Demands for this service have grown 10% to 15% annually the past three years, and the program can’t always meet them, said Scott Coverdale, the group’s director.
“Part of it is economics. There are more and more people who are falling — I’m not saying they’re going into poverty, but who have a harder time keeping up with their homes and paying their bills,” Coverdale said.
Also, last summer’s unrelenting heat was hard to navigate, he said. “A lot of people can put up with heat for a while. They put in a fan and they do OK. This year, we have people who haven’t had cooling for two to three years and they say, ‘I just couldn’t do it this summer.’ They have to go hunting for assistance.”

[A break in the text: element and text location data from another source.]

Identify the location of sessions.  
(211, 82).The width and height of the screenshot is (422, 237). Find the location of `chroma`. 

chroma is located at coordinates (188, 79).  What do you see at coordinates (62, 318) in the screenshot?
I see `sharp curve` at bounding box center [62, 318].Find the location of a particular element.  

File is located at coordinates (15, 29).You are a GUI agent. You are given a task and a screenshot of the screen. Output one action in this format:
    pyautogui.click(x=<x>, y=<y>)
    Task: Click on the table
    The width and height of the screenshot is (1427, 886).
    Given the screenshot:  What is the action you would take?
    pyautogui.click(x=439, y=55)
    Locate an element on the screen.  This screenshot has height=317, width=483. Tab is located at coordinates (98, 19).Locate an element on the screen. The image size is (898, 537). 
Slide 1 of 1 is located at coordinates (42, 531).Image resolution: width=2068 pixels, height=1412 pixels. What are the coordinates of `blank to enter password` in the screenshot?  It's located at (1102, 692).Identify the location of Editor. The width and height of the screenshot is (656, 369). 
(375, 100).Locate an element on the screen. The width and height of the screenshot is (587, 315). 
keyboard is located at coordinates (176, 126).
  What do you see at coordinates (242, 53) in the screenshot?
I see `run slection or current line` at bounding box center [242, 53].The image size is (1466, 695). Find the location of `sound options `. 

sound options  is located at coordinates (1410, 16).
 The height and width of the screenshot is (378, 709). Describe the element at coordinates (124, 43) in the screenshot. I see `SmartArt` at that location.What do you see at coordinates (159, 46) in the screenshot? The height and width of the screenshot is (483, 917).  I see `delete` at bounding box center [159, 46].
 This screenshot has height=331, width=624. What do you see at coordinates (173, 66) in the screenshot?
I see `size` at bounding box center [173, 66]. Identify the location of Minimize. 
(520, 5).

Requests his agency can’t meet often involve more expensive air conditioners, Coverdale said. While the program can usually help with troubled swamp coolers, air conditioning issues and other problems often must be referred to other agencies, he said.
A satisfied client of Coverdale’s program is Irene Acosta, who lives in a mobile-home park on West Valencia Road, just west of Cardinal Avenue. She was made so uncomfortable by the heat last summer that she had to stay at a friend’s house for a couple months, but now she’s happy with the cooler the home repair program installed.
Her last air conditioner cost her $3,500 at a swap meet in 2019. It lasted two or three weeks before breaking down, but she only got back $1,000 from the seller, she said.
So last summer, “It was awful. I’m a grandma, and I’m raising three kids. We would take three to four showers a day. To be cool, I would go to McDonald’s and buy them something to drink,” Acosta said.
But late last summer, the home repair program not only installed a new swamp cooler, it also installed faucets in her bathroom sink and shower and fixed a leaky roof.
But at Swan Lake Estates mobile home park on Flowing Wells Road, retiree Andrew Jogsma is having trouble coping with the heat because only one of his two air conditioners works and the one that doesn’t work normally serves his bedroom.
“I only cool the living area — the living room and the kitchen. The bedroom gets pretty bad. I have sleepless nights a few nights a week,” said Jongsma, a retired opera conductor.
“I have a small window unit. When we have 105 outside, I barely manage to get it down to maybe 90 or 95 inside. If you try to do something, you get pretty sweaty. I drank a lot of liquids in the summer and I spent my days making iced tea.